Passage of the bill follows the tragic death of five-year-old Queens resident Jordan McLean, last month, who was thrown from his aunt’s SUV and killed when drag racers struck the vehicle. The accident occurred on 109th Avenue in Queens, a notorious drag racing hot spot, where the SUV was faced with two cars head on. One of the cars, a BMW, crashed into the SUV, while the other drove away. The passengers who crashed the BMW fled but the alleged driver of the BMW, Shelmar Adams, turned himself in last May. He was charged with leaving the scene of a fatal accident.
Police suspected that an accident in Buffalo later that day was also caused by illegal speed racing.
“[Street racing exists] in any borough,” said Councilmember Leroy Comrie. “It happens all over, not in any one part [but] in any upper or middle income community.”
Last July, 17-year-old Michelle Arout, of Staten Island, was killed during a street race between her 16-year-old driver and another teen driver.
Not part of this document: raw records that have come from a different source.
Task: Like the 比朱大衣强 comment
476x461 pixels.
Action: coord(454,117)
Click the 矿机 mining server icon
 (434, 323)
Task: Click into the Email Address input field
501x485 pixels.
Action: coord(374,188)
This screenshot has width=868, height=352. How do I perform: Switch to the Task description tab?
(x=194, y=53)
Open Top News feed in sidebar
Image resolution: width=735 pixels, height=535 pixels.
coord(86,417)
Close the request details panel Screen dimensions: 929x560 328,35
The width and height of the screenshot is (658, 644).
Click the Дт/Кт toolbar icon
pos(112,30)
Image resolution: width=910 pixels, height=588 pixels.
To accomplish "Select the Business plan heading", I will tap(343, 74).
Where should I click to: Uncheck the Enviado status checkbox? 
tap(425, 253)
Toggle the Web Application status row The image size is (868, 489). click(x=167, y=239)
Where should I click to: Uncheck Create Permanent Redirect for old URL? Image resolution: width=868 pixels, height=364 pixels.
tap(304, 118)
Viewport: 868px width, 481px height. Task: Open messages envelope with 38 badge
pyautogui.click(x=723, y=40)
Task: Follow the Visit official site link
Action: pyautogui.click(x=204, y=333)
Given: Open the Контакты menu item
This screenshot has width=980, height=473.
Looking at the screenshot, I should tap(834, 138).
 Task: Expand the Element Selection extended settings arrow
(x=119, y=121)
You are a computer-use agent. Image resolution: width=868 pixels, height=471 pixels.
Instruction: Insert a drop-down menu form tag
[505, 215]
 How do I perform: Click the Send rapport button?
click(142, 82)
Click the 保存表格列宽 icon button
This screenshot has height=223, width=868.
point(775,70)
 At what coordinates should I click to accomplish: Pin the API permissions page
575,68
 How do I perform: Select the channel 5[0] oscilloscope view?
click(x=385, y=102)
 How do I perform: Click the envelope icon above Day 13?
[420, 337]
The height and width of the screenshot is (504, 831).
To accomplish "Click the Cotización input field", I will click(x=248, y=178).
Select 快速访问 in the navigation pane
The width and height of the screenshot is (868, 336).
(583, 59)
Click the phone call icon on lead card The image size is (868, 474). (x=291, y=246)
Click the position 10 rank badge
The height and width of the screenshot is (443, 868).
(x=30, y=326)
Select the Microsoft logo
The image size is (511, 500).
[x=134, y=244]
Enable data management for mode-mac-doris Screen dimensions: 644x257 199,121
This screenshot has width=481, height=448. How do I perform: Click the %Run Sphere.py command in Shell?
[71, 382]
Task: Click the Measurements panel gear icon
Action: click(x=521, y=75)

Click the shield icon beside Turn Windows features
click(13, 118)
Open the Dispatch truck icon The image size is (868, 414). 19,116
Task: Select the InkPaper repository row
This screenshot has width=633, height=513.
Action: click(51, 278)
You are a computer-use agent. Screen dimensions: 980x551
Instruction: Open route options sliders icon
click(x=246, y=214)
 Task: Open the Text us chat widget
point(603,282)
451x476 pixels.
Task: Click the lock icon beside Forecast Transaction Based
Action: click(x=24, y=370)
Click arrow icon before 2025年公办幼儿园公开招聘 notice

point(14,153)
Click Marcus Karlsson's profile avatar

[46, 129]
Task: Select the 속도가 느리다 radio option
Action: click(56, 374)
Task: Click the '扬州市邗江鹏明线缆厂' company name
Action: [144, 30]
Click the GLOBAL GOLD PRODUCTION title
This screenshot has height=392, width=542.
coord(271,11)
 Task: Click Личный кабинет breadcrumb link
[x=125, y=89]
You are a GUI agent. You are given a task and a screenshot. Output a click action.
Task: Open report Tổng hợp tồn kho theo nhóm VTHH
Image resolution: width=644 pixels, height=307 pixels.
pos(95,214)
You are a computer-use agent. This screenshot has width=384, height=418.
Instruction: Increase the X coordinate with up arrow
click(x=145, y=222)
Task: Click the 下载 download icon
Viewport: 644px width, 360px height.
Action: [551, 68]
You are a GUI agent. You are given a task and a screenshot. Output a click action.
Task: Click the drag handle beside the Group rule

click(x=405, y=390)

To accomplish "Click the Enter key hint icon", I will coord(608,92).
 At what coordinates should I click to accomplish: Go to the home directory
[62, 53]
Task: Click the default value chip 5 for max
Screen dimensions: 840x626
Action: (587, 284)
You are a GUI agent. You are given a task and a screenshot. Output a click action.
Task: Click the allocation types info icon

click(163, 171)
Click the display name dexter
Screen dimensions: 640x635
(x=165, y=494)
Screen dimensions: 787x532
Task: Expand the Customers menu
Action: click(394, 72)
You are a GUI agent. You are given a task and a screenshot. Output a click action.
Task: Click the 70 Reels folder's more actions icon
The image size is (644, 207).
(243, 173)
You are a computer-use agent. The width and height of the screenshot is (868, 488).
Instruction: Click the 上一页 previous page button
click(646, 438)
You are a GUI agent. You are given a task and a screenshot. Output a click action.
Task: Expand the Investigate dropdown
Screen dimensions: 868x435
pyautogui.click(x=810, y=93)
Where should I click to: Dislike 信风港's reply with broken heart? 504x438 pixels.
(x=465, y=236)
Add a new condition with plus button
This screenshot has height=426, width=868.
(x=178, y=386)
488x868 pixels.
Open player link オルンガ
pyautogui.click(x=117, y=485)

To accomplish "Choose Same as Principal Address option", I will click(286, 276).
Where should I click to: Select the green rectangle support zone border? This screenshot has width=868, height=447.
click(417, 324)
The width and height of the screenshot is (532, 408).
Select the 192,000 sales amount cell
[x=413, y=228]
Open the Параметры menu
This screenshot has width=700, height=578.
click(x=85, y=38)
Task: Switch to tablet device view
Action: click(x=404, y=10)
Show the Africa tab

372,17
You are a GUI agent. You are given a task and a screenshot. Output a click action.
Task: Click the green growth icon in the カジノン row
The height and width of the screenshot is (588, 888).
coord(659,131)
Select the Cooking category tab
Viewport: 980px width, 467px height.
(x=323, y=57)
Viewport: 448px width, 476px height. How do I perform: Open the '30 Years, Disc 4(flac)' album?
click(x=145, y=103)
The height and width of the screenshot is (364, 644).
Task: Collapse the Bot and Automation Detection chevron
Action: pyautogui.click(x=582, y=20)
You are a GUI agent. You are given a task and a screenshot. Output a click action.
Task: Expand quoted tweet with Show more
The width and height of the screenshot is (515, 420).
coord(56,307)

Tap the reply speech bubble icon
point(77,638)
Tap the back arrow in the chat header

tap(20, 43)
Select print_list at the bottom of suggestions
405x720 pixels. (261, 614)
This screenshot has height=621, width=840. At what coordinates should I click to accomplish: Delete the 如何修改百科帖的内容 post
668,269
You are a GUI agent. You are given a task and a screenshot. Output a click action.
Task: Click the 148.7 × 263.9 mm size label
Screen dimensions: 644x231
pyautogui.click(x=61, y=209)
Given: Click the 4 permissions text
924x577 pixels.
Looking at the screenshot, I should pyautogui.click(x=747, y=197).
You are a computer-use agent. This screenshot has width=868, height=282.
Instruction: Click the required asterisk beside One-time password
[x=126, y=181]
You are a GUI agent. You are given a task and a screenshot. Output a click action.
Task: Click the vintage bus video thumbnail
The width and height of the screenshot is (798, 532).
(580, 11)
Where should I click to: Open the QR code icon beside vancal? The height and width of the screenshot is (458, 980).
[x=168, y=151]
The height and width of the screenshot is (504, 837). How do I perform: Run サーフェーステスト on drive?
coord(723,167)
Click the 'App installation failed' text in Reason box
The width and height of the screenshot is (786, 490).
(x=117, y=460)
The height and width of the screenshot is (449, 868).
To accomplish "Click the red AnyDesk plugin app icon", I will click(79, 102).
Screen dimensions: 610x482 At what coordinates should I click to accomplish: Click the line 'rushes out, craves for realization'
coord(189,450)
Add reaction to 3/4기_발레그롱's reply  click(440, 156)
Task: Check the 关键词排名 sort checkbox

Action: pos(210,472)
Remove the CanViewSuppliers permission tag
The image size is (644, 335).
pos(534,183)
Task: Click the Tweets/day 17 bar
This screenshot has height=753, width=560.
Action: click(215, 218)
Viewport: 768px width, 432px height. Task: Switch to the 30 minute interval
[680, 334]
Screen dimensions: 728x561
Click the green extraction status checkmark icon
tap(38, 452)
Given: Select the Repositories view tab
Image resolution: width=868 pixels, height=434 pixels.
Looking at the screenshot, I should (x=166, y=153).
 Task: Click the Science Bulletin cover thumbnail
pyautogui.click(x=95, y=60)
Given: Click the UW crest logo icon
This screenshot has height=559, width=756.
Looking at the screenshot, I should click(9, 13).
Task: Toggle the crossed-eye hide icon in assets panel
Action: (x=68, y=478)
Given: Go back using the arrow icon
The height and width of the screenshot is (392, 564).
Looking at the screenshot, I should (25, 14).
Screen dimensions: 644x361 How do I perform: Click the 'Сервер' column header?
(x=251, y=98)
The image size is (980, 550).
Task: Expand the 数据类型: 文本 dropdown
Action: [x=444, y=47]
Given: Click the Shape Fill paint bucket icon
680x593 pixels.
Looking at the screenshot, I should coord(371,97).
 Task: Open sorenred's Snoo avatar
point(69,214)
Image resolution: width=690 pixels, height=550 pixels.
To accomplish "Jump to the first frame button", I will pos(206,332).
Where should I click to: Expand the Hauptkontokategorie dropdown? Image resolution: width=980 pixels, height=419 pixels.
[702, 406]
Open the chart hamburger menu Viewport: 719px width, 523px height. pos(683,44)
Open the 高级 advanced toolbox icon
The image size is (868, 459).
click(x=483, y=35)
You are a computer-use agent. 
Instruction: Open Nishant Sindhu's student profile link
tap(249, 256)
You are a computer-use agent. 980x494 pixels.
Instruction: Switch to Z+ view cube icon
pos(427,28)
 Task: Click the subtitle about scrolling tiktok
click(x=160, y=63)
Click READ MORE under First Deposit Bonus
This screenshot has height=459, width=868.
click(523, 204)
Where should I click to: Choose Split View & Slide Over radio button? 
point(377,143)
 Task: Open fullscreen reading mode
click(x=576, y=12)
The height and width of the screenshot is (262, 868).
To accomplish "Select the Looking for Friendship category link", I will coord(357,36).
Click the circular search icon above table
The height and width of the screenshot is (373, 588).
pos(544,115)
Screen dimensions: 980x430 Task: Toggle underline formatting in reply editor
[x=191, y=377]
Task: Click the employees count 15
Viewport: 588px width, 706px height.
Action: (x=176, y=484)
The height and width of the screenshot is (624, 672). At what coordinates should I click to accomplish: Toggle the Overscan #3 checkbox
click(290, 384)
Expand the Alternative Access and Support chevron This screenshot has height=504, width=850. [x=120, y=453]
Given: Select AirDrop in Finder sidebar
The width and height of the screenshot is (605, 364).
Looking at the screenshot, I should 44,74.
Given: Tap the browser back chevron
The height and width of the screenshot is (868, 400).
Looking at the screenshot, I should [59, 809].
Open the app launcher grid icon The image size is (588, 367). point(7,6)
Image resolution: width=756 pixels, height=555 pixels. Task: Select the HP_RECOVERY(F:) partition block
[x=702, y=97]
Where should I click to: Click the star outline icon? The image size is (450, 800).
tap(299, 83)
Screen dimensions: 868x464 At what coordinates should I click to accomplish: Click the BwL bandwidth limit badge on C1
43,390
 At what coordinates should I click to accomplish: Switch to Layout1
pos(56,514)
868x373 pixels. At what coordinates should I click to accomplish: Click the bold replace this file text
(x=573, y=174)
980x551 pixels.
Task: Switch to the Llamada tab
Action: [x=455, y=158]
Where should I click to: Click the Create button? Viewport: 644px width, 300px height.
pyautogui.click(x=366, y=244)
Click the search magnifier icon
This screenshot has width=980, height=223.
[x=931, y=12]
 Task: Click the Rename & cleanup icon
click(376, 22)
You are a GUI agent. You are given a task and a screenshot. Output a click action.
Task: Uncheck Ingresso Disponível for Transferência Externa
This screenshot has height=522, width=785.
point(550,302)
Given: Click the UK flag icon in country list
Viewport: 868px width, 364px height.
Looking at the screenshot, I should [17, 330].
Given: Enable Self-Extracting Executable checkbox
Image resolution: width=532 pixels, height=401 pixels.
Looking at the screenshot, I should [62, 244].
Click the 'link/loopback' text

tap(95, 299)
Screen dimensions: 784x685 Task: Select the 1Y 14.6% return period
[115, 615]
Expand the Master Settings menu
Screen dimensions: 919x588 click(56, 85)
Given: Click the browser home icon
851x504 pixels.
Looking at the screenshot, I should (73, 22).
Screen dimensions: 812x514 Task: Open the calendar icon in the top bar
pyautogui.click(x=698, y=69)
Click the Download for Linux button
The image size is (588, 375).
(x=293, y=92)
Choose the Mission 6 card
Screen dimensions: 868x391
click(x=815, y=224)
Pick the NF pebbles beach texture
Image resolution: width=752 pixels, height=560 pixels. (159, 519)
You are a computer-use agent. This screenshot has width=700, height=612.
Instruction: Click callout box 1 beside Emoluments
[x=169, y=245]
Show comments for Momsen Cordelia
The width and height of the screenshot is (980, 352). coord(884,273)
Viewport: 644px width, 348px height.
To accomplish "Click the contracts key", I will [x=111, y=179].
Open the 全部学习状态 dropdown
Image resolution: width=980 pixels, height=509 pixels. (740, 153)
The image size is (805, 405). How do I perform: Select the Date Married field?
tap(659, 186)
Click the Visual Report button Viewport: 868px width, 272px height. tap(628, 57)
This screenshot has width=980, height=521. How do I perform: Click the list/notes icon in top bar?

She was thrown from the back seat when her vehicle, which sliced in half, swerved off the road. The cars were both driving between 89 and 90 miles per hour.
The victim’s father, John Arout, joined members of the Senate Majority Conference last April when the bill was announced at a Capitol news conference.
“This was a tragedy that was completely preventable,” said Arout. “Our hope is to prevent other families from going through this pain - no parent should have to bury their child. We are not trying to stop teens from driving. We’re trying to prevent crashes and save lives.”
The bill, which amends state Penal Law to include the crimes of speed contests and races, now states that any individual convicted of speed street racing would face a Class A misdemeanor, punishable up to one year in prison or a fine between $525 and $725.
“With the Senate passage of this legislation today we are sending a clear message that reckless and dangerous street racing will face serious criminal penalties. I urge the Assembly to follow the lead of the Senate and to pass this important legislation immediately and help protect our roads from street and drag racing,” Padavan said.
The statewide bill will draw on other attempts to raise penalties, such as 2003 legislation increasing the fines for illegal speed racing from $200 to $350 to $525 depending on the degree of the crime, according to Bryan Gorman, Director of Public Affairs.